The Apostle Paul speaks of those with lost perspective and then describes those who view things in the light of their relative importance: “We look not to the things that are seen but to the things that are unseen, for the things that are seen are transient, but the things that are unseen are eternal” (2 Cor. 4:18).
God’s priorities cannot be altered at the whim of man. Men’s lives are broken by their choice of human values and priorities rather than God’s.
Those singled out as heroes of faith in the Bible are all persons who kept their perspective clear and their priorities in order. They lived vigorous and useful lives. Many shouldered great responsibilities in dealing with others. All of them had to make hard choices and grave decisions. They had one thing in common: an unquestioning faith in and obedience to God.
We cannot say that unswerving faith came easier to them because they lived in a simpler time and faced decisions less complicated than ours; regardless of time and circumstances, the simple, timeless heart of the matter is, how does a man respond to God? Our God, the God of creation, continues his sovereign power in maintaining that creation. And he is the God of redemption who offers everything man needs. When in return we offer faith and obedience to him in unqualified surrender, the things of this life and of the next, our usefulness as citizens and neighbors to others in a troubled world, all assume their rightful place.
Abraham’s faith led to an obedience in which he reasoned, concerning Isaac, “that God was able to raise men even from the dead; hence, figuratively speaking, he did receive him back” (Heb. 11:19). Moses’ faith gave him a clear perspective on the choice between Pharaoh’s court and a nation of slaves; he cast his lot with the slaves, “choosing rather to share ill-treatment with the people of God than to enjoy the fleeting pleasures of sin. He considered abuse suffered for Christ greater wealth than the treasures of Egypt, for he looked to the reward” (Heb. 11:25, 26).

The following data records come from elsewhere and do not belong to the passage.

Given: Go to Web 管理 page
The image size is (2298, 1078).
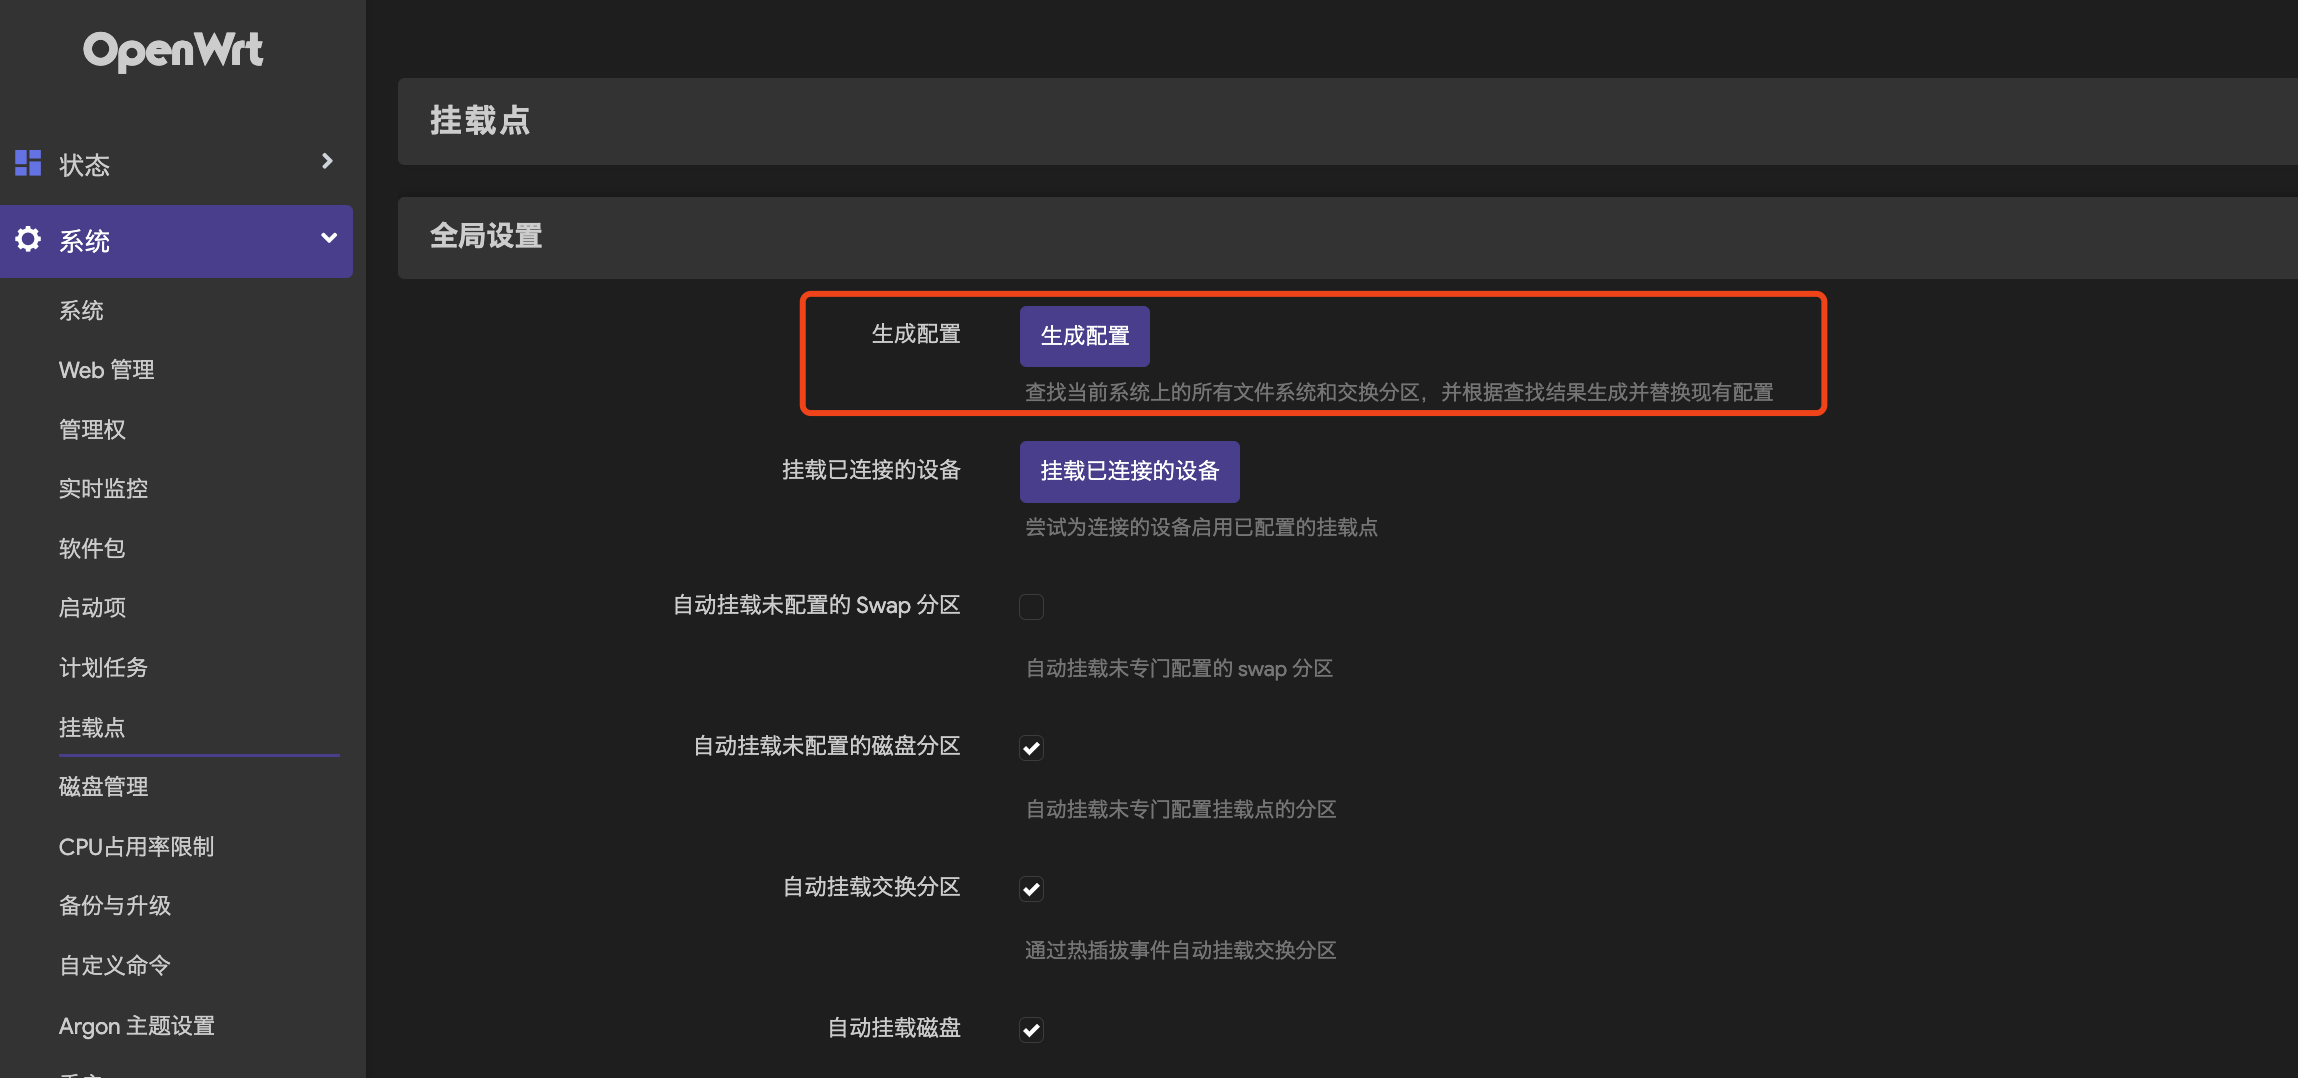Looking at the screenshot, I should click(x=106, y=370).
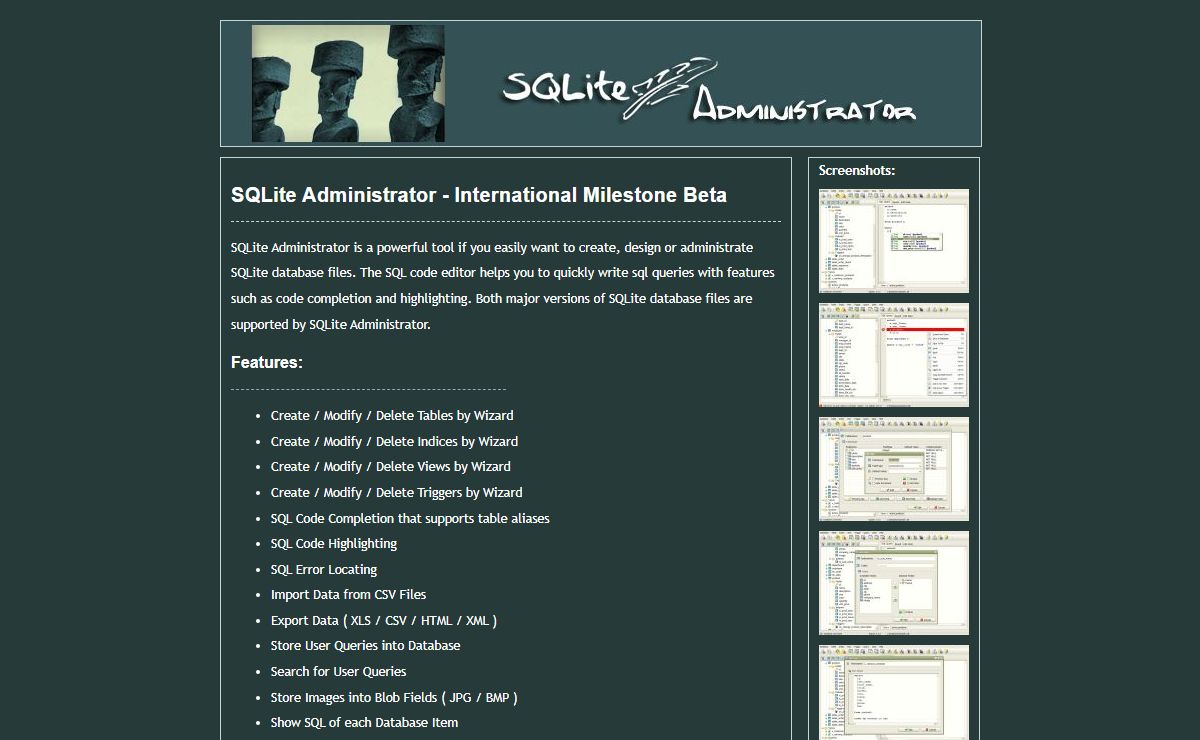The height and width of the screenshot is (740, 1200).
Task: Click the 'Export Data ( XLS / CSV / HTML / XML )' item
Action: [384, 620]
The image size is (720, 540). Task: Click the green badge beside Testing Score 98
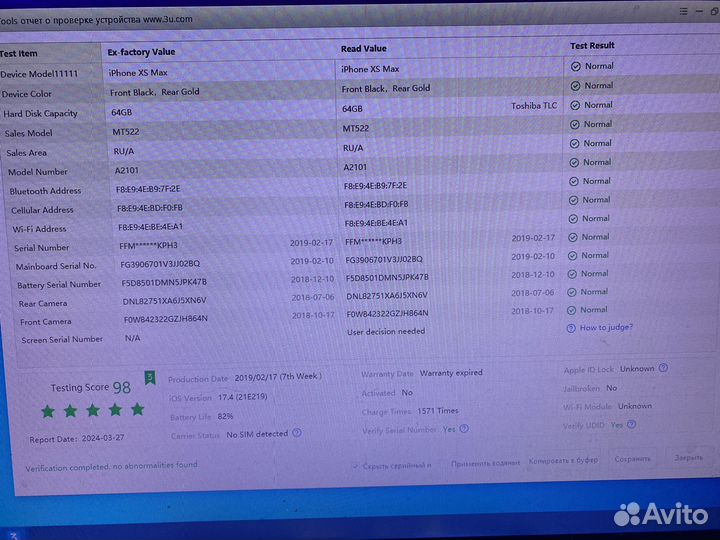coord(150,378)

The degree to which we surrender all our being to God in simple faith and unquestioning obedience will determine our perspective on life and how we order our priorities. The priorities our Lord established were contrary to those of the world in his time and continue to be so today. It is equally true that the perspectives of the world are not those of the Christian. The more clearly we realize the vast difference between spiritual and material values, the clearer our witness for our Lord will be.
This does not guarantee success, as the world counts success; nor does it promise peace, as the world regards peace. But it does mean that in the midst of a troubled and chaotic world we can demonstrate resources and insights that rise above these of this world. We can show that the priorities of those who seek God with all their hearts will be fixed so that to know and do his will becomes the most desirable thing in all the world.